── INPUT MATERIAL ──
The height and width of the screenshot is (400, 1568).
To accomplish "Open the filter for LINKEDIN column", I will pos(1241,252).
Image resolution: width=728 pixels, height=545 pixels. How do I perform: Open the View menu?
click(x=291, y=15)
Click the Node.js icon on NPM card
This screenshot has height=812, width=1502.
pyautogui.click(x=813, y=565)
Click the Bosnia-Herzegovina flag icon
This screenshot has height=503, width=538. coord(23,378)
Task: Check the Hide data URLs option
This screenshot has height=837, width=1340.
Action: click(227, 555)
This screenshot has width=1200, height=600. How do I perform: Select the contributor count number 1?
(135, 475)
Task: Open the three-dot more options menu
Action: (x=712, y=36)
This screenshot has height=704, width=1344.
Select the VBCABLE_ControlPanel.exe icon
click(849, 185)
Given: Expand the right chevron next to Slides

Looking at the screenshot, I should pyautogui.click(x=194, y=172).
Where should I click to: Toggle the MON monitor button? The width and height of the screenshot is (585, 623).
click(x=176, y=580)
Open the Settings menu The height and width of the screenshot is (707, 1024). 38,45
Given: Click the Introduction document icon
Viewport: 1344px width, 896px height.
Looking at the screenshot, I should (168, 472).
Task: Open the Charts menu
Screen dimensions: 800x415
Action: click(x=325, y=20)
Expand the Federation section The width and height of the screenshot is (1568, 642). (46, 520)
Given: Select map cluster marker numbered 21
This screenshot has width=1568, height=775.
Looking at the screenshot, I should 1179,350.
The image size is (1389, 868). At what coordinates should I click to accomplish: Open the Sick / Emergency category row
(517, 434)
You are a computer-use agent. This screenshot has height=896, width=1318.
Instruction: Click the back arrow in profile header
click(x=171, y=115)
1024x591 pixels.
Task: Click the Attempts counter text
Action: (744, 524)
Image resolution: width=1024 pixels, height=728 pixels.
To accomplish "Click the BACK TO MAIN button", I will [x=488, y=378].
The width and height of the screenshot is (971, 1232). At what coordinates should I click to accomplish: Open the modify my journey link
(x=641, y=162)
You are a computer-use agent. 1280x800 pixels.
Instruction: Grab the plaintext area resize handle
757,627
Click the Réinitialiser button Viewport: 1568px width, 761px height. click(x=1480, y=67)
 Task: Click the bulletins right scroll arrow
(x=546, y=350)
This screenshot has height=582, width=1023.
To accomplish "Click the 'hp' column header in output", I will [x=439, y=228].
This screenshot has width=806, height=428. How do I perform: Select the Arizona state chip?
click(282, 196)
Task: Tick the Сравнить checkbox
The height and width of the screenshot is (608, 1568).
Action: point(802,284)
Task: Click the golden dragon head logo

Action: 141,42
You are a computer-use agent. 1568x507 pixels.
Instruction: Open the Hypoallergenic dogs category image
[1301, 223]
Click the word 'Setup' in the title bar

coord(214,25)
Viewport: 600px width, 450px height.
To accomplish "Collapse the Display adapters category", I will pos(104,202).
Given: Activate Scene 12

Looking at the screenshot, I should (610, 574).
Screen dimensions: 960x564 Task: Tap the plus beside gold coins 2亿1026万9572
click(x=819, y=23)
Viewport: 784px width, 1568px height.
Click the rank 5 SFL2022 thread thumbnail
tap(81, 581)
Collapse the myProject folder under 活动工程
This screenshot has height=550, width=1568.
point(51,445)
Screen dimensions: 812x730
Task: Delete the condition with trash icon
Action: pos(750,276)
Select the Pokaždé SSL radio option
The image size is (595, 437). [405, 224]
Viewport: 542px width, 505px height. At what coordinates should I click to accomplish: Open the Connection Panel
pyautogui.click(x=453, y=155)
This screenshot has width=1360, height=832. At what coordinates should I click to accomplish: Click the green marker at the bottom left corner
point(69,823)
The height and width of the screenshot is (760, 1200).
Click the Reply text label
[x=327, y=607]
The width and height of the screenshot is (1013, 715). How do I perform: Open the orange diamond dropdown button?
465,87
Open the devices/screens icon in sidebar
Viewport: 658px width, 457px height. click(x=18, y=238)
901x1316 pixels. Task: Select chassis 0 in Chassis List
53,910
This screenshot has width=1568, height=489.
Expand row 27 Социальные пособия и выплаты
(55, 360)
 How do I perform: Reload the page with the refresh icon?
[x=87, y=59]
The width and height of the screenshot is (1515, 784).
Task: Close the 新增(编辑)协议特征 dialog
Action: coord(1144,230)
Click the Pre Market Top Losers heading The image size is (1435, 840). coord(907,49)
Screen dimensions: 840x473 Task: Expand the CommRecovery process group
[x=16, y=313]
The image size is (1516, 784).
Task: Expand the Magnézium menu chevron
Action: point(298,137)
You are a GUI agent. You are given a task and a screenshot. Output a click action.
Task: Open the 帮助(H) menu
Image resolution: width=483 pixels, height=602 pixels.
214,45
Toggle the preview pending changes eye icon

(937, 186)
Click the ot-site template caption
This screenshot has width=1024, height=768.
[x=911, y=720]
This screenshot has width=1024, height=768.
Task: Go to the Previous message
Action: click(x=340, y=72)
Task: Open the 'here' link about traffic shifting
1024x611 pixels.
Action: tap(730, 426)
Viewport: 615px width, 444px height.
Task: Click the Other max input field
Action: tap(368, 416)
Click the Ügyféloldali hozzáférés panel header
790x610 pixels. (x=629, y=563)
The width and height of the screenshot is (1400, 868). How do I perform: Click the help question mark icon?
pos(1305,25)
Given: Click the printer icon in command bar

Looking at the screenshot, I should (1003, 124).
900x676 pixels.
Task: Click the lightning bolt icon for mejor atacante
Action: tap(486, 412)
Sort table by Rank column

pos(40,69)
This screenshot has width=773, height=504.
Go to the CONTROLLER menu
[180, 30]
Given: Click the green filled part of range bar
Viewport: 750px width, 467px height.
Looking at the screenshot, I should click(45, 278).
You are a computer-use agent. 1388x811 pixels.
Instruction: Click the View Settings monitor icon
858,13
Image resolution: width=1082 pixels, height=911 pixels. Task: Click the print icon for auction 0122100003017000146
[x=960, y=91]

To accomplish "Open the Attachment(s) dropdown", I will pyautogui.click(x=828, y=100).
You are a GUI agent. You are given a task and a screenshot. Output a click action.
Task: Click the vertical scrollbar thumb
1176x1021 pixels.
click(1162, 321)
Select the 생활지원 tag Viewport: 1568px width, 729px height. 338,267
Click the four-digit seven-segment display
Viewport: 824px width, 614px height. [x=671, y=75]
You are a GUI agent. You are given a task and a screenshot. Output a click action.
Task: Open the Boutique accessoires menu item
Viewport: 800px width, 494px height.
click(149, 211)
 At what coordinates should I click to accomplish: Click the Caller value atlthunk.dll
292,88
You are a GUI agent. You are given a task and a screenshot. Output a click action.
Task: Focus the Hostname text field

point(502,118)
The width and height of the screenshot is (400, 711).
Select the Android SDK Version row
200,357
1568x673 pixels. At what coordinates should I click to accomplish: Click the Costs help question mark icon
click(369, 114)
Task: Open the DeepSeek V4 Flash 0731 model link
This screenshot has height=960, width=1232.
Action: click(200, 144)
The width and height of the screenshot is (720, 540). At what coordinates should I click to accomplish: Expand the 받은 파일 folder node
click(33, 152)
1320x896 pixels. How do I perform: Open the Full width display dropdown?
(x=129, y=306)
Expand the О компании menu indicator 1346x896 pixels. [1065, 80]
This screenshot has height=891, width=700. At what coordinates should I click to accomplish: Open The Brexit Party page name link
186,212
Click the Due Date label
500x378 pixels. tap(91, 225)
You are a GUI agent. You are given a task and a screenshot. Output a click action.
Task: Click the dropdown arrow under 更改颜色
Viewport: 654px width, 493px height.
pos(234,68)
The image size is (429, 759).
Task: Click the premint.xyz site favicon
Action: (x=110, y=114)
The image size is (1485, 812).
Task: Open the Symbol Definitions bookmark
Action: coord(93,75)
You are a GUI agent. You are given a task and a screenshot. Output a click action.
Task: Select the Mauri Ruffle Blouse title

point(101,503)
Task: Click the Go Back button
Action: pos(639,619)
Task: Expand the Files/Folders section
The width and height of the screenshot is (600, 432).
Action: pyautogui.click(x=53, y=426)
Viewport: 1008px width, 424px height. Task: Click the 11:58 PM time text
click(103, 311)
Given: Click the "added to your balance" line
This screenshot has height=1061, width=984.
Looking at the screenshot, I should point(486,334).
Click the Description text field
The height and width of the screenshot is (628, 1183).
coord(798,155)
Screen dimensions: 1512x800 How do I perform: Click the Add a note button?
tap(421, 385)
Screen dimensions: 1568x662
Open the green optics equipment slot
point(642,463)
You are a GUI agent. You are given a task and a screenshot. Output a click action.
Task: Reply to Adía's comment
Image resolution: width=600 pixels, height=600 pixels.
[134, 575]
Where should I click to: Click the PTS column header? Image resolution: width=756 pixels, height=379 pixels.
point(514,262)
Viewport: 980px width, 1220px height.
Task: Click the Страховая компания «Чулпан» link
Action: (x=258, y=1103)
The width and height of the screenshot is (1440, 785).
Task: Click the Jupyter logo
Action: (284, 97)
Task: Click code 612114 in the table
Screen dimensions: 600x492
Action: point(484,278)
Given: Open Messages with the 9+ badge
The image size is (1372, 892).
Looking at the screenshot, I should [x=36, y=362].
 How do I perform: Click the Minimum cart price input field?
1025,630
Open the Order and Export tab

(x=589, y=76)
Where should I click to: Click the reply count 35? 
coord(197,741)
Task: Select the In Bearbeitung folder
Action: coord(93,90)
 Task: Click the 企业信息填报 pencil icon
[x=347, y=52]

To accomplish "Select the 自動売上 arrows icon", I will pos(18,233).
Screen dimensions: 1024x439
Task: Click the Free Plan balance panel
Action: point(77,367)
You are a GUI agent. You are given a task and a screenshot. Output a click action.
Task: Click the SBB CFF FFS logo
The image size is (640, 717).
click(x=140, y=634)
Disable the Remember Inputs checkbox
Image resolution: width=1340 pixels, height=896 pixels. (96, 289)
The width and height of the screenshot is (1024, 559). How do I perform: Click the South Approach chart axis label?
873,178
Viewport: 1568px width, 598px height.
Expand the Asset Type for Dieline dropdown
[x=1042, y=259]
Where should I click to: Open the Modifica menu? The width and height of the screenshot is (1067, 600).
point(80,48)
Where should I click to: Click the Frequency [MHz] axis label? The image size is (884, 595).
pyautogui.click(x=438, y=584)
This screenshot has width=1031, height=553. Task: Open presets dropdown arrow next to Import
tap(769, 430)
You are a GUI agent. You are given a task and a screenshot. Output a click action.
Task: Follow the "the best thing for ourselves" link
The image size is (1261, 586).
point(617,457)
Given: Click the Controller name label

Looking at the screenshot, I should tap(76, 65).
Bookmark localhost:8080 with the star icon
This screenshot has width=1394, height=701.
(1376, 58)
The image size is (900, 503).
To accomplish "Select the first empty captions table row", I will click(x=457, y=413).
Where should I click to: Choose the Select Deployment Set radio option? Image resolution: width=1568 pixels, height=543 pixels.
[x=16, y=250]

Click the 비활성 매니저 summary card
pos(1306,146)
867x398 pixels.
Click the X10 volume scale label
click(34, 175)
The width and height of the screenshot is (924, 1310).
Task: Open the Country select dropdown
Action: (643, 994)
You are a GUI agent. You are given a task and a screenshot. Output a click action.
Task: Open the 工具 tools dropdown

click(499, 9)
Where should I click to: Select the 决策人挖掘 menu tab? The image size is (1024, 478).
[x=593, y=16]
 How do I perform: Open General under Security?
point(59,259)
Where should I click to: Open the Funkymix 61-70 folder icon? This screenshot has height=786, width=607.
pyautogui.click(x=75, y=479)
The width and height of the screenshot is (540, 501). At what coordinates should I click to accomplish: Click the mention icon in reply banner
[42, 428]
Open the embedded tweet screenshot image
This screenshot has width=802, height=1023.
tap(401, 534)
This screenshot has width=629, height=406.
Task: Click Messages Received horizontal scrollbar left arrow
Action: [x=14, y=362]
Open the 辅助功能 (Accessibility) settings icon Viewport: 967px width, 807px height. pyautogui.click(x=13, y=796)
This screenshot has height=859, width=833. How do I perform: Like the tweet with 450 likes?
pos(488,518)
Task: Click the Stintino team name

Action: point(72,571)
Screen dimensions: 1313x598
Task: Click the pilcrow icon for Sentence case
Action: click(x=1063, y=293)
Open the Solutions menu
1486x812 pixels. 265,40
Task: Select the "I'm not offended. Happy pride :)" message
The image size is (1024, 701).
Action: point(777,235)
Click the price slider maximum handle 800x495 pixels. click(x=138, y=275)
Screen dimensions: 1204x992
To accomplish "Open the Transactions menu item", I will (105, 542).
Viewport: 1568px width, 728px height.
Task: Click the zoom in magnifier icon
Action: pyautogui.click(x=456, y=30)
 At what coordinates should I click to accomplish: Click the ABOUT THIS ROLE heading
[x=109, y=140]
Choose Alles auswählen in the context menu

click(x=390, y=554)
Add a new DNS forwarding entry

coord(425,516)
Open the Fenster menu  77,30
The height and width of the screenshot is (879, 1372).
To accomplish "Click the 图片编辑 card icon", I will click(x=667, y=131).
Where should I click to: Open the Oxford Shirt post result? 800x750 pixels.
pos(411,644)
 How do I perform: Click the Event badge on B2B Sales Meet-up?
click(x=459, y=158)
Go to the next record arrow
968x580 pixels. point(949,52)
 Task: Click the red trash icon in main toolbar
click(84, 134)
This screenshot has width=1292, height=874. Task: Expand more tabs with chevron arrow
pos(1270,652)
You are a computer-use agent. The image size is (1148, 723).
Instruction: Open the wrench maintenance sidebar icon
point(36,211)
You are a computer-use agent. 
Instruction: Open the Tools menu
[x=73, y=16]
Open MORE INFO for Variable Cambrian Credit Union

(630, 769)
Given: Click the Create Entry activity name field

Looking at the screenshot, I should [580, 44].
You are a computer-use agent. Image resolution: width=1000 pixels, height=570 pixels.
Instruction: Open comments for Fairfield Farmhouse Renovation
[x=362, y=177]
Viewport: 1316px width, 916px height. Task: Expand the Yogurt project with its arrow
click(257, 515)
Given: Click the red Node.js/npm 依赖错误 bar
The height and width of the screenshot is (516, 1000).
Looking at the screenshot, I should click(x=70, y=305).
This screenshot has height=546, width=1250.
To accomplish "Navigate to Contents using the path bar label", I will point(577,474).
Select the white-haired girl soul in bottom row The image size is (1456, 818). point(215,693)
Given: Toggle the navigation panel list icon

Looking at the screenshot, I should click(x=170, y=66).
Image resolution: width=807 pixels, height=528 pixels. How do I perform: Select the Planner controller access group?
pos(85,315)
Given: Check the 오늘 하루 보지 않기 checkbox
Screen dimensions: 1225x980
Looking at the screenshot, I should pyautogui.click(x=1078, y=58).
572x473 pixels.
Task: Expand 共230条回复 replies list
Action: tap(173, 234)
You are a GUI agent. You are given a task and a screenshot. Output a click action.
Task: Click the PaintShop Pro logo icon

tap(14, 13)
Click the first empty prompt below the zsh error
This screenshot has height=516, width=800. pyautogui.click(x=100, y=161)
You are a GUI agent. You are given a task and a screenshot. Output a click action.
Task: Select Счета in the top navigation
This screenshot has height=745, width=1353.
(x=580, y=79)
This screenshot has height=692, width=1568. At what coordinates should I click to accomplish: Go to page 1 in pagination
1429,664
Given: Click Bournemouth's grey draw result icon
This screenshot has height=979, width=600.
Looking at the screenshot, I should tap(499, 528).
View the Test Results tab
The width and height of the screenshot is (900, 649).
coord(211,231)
───
## INSTRUCTIONS FOR THE TASK
Would you state how many lines in the listing above contain the word "section"? Reply with the number and no other words.

## SOLUTION TO THIS EXERCISE
2